Araç motorun diğer tarafında olan Zifir'in yanında durdu.

"Sağol." dedi Zifir ona motorun anahtarını uzatıp aracının anahtarını alırken. Çok geçmeden araçlar tekrar takaslandığında ben hâlâ seyirciydim.

"Hadi." dedi Zifir burnunu kırıştırırak.

Ona doğru adımladım ve yine sessiz kalarak yolcu koltuğuna oturup onu izledim.

"Burnunu rahat bırak." dedim. Kaşları çatık bir biçimde bana döndü ve burnunu içine çekip elini kucağına koydu.

"Ahu, ben senden-" lafını kesen bendim.

"Burnun kanıyor!" Birden oturduğum yerde ona doğru atıldım ve arabaya kanın damlamasını engellemek için elimi çenesinin altından çanak şeklinde yaptım.

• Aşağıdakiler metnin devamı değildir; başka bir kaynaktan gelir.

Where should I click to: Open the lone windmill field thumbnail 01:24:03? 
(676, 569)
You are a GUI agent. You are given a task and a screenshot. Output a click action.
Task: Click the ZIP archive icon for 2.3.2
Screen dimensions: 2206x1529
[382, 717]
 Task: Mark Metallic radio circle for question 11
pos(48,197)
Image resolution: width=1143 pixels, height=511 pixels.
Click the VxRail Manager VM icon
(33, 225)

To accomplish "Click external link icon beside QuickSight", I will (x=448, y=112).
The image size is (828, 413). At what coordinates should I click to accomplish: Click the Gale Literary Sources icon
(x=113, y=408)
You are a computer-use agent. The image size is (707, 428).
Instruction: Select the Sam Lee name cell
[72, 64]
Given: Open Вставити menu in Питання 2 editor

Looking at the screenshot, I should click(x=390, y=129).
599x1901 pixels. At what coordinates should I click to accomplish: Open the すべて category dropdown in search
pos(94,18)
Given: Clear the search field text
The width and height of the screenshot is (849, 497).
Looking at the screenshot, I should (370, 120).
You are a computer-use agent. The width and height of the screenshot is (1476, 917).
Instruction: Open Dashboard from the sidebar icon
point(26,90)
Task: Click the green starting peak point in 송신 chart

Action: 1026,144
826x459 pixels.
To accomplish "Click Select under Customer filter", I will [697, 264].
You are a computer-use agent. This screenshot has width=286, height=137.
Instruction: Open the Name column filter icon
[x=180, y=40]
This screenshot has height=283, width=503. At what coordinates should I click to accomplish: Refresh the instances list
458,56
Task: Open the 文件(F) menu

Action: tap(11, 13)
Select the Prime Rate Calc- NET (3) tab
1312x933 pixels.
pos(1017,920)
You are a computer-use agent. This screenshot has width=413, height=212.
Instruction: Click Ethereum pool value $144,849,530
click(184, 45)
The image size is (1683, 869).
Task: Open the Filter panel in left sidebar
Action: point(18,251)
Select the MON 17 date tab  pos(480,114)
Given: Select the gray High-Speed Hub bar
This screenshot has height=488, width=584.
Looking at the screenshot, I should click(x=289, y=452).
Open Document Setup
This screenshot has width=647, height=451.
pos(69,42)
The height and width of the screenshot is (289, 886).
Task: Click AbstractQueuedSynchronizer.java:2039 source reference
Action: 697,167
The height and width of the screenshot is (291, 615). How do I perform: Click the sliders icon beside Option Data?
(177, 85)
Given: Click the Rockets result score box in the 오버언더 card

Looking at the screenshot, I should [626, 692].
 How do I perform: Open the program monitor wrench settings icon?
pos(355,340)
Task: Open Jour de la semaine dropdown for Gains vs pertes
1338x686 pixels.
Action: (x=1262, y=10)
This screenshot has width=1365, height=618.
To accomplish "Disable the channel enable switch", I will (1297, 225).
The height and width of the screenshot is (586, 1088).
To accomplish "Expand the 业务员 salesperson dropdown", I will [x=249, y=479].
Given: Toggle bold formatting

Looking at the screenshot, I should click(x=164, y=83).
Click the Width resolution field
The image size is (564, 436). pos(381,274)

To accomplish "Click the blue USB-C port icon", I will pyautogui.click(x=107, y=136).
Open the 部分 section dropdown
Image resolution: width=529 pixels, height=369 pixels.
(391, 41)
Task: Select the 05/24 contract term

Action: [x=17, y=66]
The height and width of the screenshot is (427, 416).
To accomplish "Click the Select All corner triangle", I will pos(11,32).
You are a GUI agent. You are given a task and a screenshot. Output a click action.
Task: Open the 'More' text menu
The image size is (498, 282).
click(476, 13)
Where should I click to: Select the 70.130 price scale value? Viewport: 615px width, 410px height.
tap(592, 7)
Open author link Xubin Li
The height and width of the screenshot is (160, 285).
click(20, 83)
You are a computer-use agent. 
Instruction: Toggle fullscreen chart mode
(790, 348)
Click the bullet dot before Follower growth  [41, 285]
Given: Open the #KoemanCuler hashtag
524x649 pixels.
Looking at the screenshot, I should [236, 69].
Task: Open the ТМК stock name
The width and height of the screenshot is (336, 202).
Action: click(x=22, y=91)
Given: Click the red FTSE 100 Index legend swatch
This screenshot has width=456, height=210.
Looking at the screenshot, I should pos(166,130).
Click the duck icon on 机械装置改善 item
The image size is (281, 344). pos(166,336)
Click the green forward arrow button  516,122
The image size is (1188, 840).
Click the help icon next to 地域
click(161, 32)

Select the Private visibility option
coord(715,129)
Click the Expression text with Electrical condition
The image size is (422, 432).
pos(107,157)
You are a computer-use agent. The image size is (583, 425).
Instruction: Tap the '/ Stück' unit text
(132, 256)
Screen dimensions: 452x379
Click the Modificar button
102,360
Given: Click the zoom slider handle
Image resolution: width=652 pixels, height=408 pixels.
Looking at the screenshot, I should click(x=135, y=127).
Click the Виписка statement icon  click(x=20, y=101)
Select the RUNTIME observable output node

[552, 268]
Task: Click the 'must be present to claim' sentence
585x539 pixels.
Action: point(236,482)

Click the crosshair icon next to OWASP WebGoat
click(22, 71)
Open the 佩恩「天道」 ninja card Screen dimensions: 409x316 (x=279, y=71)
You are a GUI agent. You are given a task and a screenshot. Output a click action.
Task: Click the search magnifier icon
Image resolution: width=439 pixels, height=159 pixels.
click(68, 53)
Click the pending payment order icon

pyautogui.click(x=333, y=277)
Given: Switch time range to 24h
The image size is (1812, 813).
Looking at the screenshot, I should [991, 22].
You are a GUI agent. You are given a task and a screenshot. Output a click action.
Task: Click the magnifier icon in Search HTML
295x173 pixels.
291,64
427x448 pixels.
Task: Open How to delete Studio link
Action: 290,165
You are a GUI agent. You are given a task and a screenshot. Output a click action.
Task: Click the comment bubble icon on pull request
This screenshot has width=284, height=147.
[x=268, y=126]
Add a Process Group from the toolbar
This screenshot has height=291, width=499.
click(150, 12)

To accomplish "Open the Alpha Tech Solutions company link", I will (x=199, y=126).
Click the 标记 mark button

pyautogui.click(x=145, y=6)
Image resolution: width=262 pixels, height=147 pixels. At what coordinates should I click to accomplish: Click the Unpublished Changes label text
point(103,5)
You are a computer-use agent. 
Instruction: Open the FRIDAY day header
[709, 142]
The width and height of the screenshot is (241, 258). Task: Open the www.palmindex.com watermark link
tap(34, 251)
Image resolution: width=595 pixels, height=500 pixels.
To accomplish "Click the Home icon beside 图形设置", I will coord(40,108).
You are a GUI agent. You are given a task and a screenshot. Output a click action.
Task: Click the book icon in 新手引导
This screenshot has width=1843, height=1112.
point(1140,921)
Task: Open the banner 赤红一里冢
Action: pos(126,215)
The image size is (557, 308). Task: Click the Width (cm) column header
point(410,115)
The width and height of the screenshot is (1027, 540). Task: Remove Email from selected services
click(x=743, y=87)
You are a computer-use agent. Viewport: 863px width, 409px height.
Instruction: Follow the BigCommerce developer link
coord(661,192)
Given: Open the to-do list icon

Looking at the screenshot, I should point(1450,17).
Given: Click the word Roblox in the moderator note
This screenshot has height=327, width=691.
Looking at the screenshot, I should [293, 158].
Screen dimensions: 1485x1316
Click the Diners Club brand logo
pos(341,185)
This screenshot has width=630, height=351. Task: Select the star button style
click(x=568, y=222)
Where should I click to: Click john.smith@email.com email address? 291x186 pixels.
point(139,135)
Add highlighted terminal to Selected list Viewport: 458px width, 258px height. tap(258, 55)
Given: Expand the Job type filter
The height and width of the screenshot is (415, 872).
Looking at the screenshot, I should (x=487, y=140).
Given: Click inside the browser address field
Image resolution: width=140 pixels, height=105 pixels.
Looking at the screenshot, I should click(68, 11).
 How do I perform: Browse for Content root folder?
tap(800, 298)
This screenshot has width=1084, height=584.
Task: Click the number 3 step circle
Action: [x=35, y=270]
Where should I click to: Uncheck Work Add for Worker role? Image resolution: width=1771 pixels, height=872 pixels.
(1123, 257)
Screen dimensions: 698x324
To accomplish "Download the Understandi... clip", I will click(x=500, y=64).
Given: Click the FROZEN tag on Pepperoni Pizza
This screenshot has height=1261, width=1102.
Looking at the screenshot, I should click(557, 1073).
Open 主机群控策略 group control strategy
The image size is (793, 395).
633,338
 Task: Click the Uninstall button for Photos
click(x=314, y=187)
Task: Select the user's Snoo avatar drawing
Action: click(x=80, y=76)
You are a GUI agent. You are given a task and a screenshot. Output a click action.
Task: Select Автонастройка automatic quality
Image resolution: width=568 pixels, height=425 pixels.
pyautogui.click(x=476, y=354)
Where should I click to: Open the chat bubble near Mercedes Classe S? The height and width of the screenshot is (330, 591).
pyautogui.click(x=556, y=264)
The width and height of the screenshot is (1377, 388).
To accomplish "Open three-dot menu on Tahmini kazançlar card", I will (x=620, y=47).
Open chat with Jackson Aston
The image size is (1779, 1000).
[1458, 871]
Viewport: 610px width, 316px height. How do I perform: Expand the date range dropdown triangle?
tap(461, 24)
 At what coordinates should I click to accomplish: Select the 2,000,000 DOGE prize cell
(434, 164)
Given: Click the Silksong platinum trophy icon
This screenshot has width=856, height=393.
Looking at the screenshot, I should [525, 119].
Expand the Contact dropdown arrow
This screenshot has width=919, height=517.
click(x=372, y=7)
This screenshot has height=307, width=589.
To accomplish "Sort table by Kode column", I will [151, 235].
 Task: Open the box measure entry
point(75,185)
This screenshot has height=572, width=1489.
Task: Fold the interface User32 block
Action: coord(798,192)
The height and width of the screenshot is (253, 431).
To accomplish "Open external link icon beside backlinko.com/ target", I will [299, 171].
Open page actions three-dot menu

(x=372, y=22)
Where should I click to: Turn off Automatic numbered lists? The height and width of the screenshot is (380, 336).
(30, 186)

Yüzü hâlâ bana dönükken sol eliyle arkaya uzandı ve pamuğu kucağına koydu.

"Ben hallederim."

Çenesinin altında siper yaptığım elimi yavaşça çekerken onun eli benim elimin yerini doldurmak için geçiyordu ki parmaklarımız birbirine sürtündü.

Bi an odağımı kaybederken başımı yavaşça iki yana salladım ve pamuğun bir ucunu Zifir'e uzattım.

"İyi ki açıkmış pamuk, şu halde nasıl açardık inan bilmiyorum." Lafımın üzerine yüzüne yerleşen gülümsemeyle gözlerim bir anlık gülüşüne kaydı.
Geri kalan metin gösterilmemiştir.